**Exercise description**
Please find the line that holds "Where should I" below and reproduce it, along with every line after it through the end, exactly and without pictures.

**Provided data**
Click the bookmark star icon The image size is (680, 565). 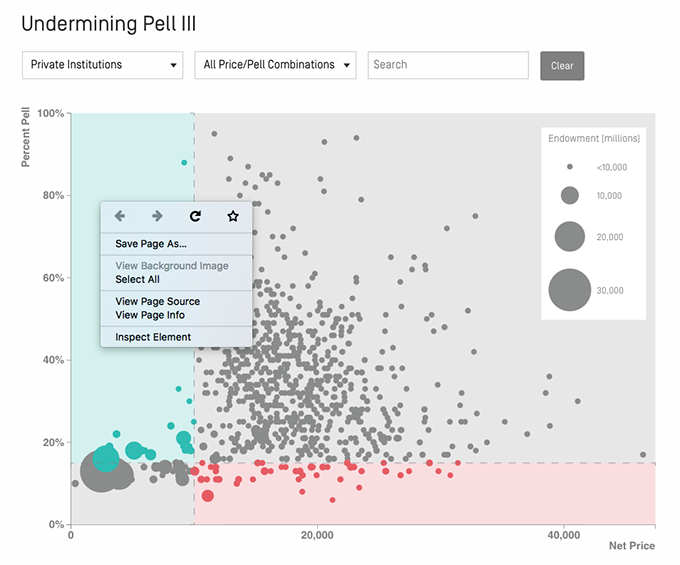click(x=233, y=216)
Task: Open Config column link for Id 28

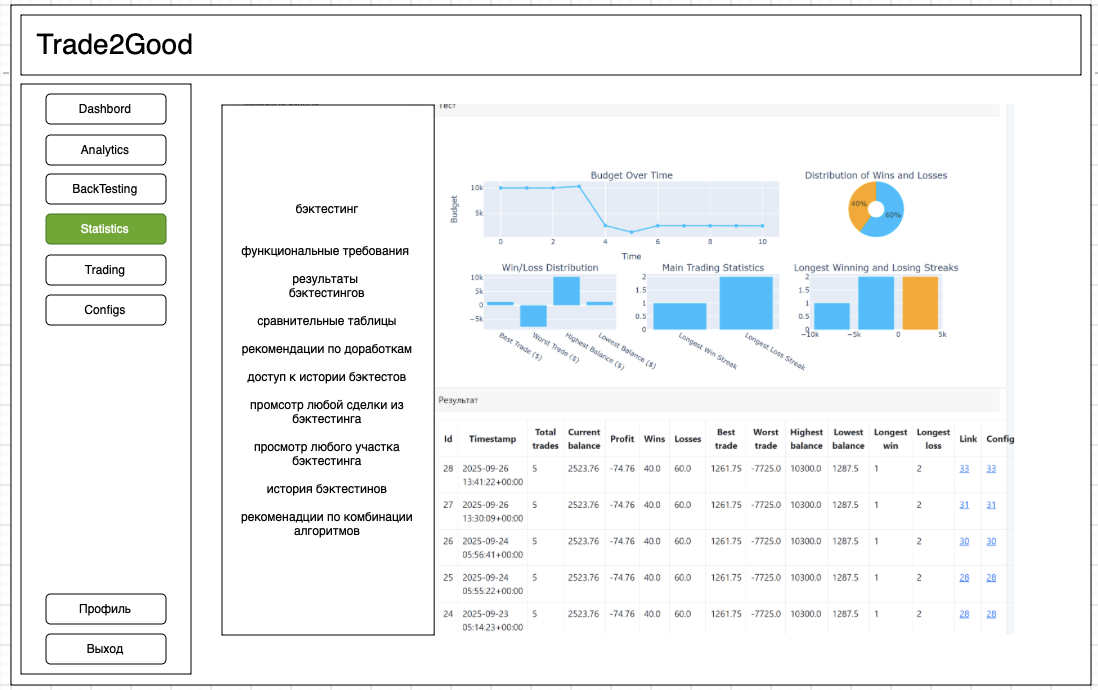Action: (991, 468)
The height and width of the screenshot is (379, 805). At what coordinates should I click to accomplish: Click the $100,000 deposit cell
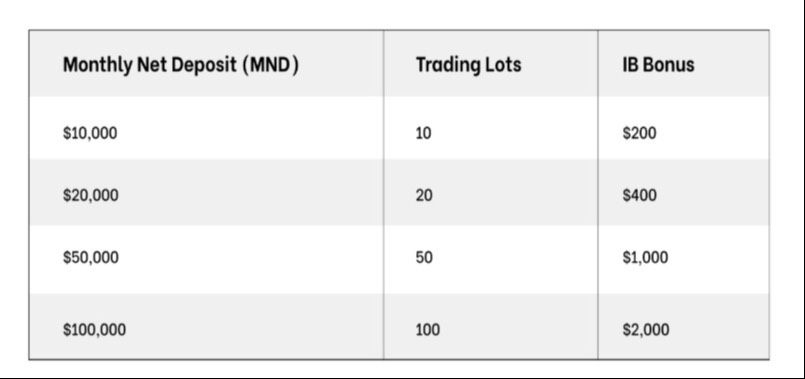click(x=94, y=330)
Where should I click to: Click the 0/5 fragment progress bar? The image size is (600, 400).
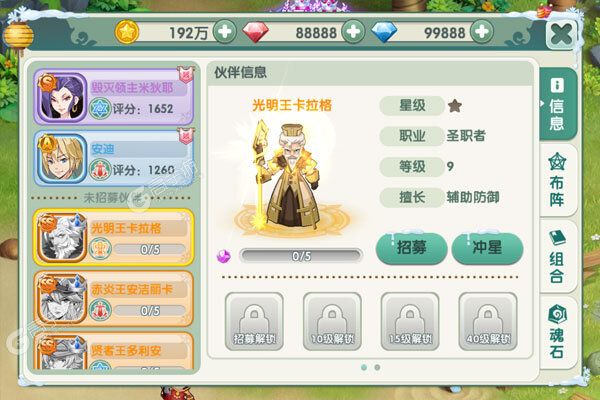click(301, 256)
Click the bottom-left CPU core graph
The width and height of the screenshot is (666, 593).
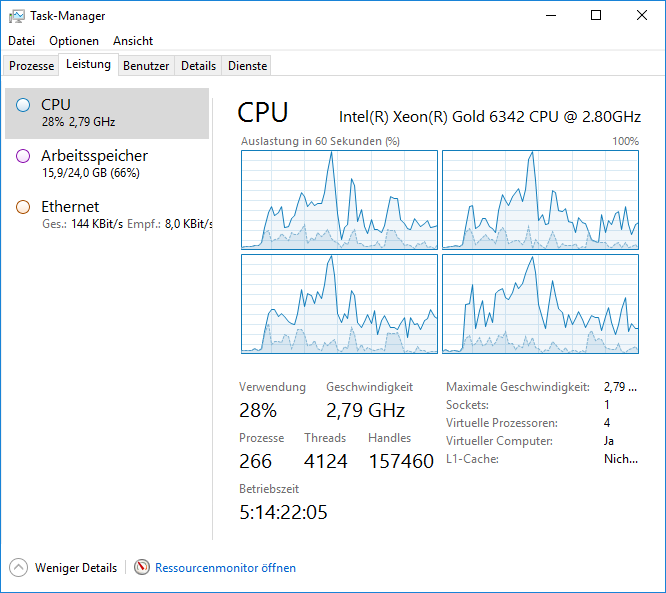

**Exercise solution**
Where should I click to: Click the 0/5 fragment progress bar? The image size is (600, 400).
click(301, 256)
Click the bottom-left CPU core graph
The width and height of the screenshot is (666, 593).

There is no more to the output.